Another concern with vegan diets is simply health. It is challenging to obtain enough protein to build or maintain muscle without supplements (which are not included in the calculations on GHG; nor are the GHG-associated with leather and wool replacements, many of which come from the petro-chemical industry). Implications for immunity, and for reproduction, including for the second generation, are also beginning to emerge.
There are other issues – as well – in moving away from animals. Including basic soil, topography, climate and resource inputs needed to produce plant-based food. There is not enough suitable land in the world to feed its population solely from plants. Understanding the limitations of land use is why New Zealand produces animal protein with less environmental impact than other countries. And we do it without government subsidies…
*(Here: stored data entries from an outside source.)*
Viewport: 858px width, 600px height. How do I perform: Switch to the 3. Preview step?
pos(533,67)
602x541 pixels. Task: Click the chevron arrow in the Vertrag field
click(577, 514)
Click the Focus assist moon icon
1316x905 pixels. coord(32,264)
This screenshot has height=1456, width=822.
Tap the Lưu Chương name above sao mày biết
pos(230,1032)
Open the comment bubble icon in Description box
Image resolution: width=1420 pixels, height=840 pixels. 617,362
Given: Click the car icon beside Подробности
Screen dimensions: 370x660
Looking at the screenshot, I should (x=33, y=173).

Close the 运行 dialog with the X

The Ministry of Education new classroom resource on climate change did not suggest to children that they become vegan. It did suggest reducing consumption of meat and milk. Some children can do this without compromising health and some probably could do with greater consumption – starting point is key.
The latest paper from Otago did not promote veganism. It recommended eating patterns emphasizing the consumption of whole, plant-based foods.
And last year’s Intergovernmental Panel on Climate Change did not say become vegan. It said: “Balanced diets, featuring plant-based foods, such as those based on coarse grains, sustainable legumes, fruits and vegetables, nuts and seeds, and animal-sourced food in resilient, sustainable and low GHG emission systems, present major opportunities for adaptation and mitigation while generating significant co-benefits in terms of human health.”
New Zealand’s animal-sourced food fits the bill.
A New Year’s resolution that everybody can embrace is optimising diet rather than eliminating a nutrient source. The ever-increasing number of studies available have raised awareness, and personal responsibility, thereby avoiding diet-shaming, can do the rest.
• Dr Jacqueline Rowarth is a soil scientist with a PhD in nutrient cycling. She has been vegetarian for 45 years.